Un impegno che va preso anche a livello istituzionale. “Con la Commissione Nazionale Aids di cui faccio parte, abbiamo già stilato un documento che parla proprio di detenzione e lotta all’Hiv, in questo modo abbiamo preso un impegno nella giusta direzione”, ha spiegato Iardino. “Un impegno che oggi possiamo prendere a fronte dell’evidenza scientifica che emerge dall’indagine presentata: ora che abbiamo i dati la spinta deve essere quella che il Sistema sanitario nazionale, e dunque le regioni, assumano il diritto alla salute dei detenuti come priorità”.
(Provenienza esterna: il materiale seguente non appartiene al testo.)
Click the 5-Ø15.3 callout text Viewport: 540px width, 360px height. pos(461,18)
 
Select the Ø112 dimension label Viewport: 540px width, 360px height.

E poi c’è un’ulteriore questione da risolvere, quella che riguarda le detenute. “Fino ad oggi il peer tutor che è stato formato per questo ruolo è stato un uomo”, ci ha spiegato ancora Iardino. “Chiaramente ha incontrato anche donne, ma il tutor alla pari funziona anche perché ci si può completamente immedesimare. Per questo oggi stiamo formando anche delle figure equivalenti femminili: le donne in carcere sono molto meno degli uomini, ma questo non vuol dire che non debbano essere considerate”.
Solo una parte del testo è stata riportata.